- Texte extrait
================

Il est important de préciser que je ne suis pas un fan de King, et que, allez savoir pourquoi, je cataloguais ces œuvres dans de la lecture adolescente (de bas niveau). J'ai peur que ce préjugé soit véhiculé par les médias, une certaine classe intellectuelle, et aussi certaines adaptations visuelles reléguées au mieux à la série B. C'est se tromper sur la marchandise que de garder ces idées reçues à l'esprit, et il est important d'aborder cette oeuvre, vierge de tout ces "bruits" qui parasiteraient la lecture et le ressenti.
Ca est une grande oeuvre sur l'enfance. Grande dans la densité et richesse de son univers, il est ainsi intéressant de noter que la créature ne fait son apparition que 2/3 fois dans les 200 premières pages, on est loin de l'horreur vendu à tout bout de champ. King prend son temps pour poser ses personnages, ses ambiances, car il y a deux récits croisés, l'un concernant les enfants dans la fin des années 50 et l'autre ces mêmes individus 27 ans plus tard au milieu des années 80. Le second récit est d'ailleurs beaucoup moins intéressant, il n'existe que grâce à l'écho qu'il représente à son versant dans le passé qui lui est passionnant. En effet, nous suivons les vacances d'été de 7 enfants américains dans une petite bourgade dénommée Derry de la nouvelle angleterre.

================

- Entrées de données
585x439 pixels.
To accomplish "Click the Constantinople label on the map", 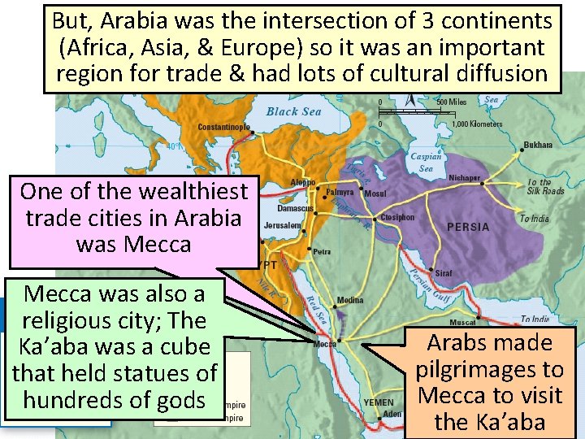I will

================

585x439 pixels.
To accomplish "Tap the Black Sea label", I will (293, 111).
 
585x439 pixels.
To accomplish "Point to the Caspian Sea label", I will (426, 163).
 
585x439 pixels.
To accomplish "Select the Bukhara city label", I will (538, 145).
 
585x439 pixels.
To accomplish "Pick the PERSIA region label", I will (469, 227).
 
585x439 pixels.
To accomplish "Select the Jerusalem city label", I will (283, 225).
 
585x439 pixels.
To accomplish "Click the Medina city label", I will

================

- Consignes
(1) Comment traduire en anglais la phrase « En effet, nous suivons les vacances d'été de 7 enfants américains dans une petite bourgade dénommée Derry de la nouvelle angleterre. », tirée du texte sur Ça ?
(2) Extrayez de la liste chaque ligne où figure le mot « Select », en tenant compte des majuscules et des minuscules.

- Résultats de l'exercice
(1) Indeed, we follow the summer vacation of 7 American children in a small town called Derry in New England.

(2)
To accomplish "Select the Bukhara city label", I will (538, 145).
To accomplish "Select the Jerusalem city label", I will (283, 225).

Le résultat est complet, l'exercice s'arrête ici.